Michelle Obama

Culture

This article is a part of the Black Monuments Project, which imagines a world that celebrates Black heroes in 54 U.S. states and territories.

Michelle LaVaughn Robinson Obama: our Ivy League-degreed lawyer; our mom-in-chief; our bare-armed, healthy living advocate; our proponent of girls’ education; our daughter of the South Side of Chicago; our first black first lady.

There may be no way to quantify Obama’s impact on the United States. But her work in the White House and beyond is palpable to those who actually know her, and those who feel like they know her. We affectionately call her “Auntie ‘Chelle” and consider her the friend we’d love to add to our circle. She is so beloved nationwide that we can’t seem to stop asking her if she’d consider a presidential run in 2020. Polls say we hardly wavered on our love for FLOTUS throughout her terms, clocking in at the same 68% favorable rating at the beginning and end of her days in the White House.

Widespread love aside, black folks felt a special closeness to Mrs. Obama.

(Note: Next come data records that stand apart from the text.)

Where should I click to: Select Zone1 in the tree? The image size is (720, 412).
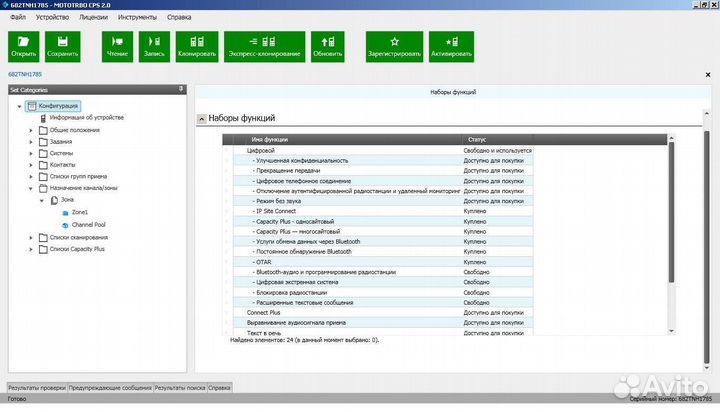(79, 212)
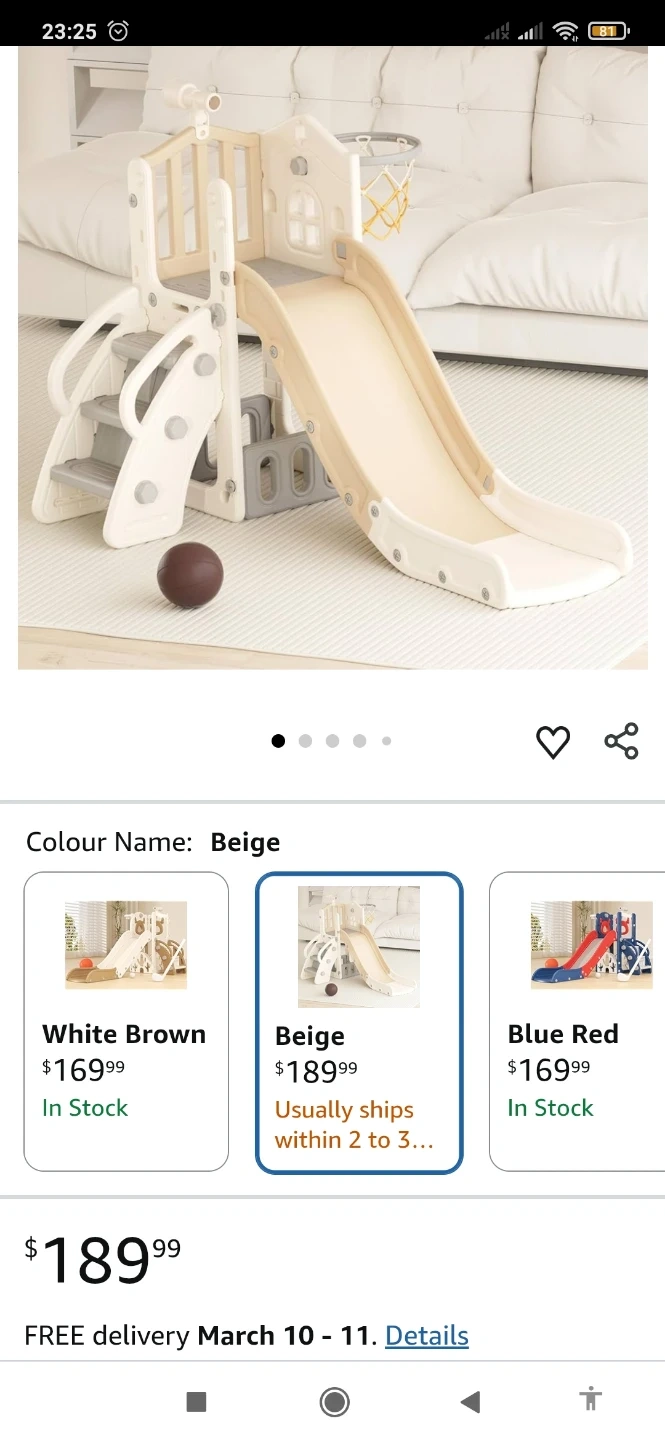Image resolution: width=665 pixels, height=1440 pixels.
Task: Tap the heart wishlist icon
Action: pyautogui.click(x=553, y=742)

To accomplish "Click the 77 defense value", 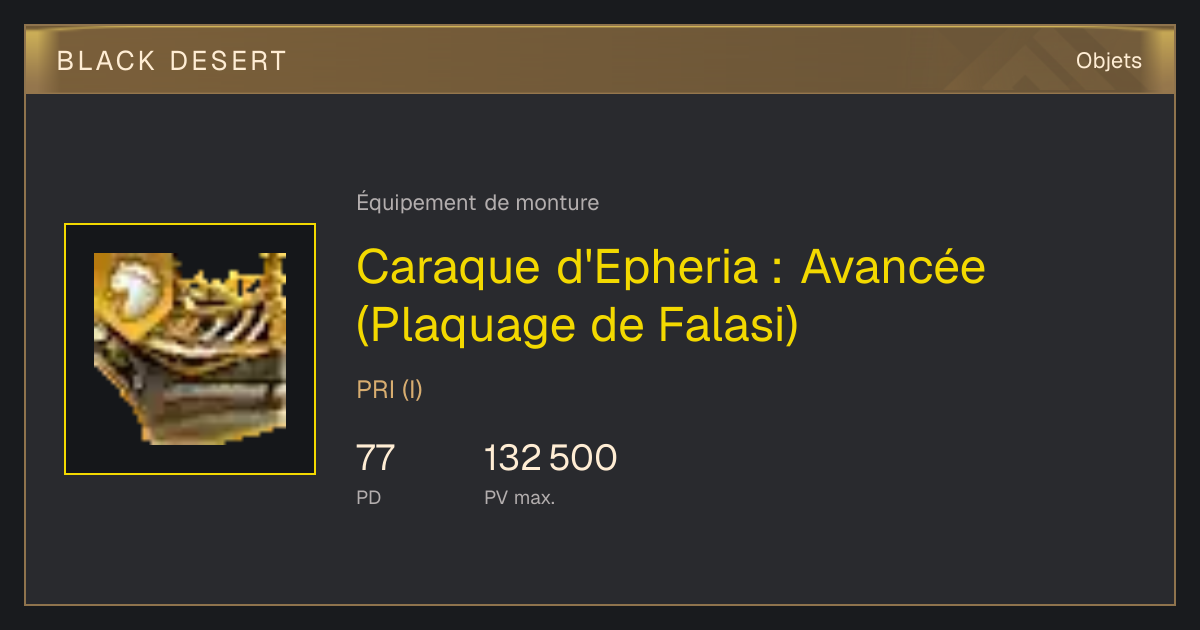I will click(376, 458).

Before former President Barack Obama ran for the highest office in the United States, here’s how she described herself amid questions about her husband’s commitment to the black community during his Senate campaign.

“I’m as black as it gets,” she told an interviewer in Chicago, Peter Slevin wrote in his book Michelle Obama: A Life, the New York Times reported. “I was born on the South Side. I come from an obviously black family. ... I put my blackness up against anybody’s blackness in this state, OK, and Barack is a black man.”

Born on Jan. 17, 1964, Obama, née Robinson, was raised in a tight-knit family on South Euclid Avenue in Chicago. Her father tended boilers for the county water plant; her mother kept the home and made sure the children focused on their studies. Obama graduated cum laude from Princeton University in 1985 and later earned a doctorate in law from Harvard Law School in 1988, Biography.com reported. While working at the Sidley Austin law firm, she met Barack Hussein Obama, then a summer intern assigned as her mentee. They married in 1992, and later became parents to Malia and Natasha Obama.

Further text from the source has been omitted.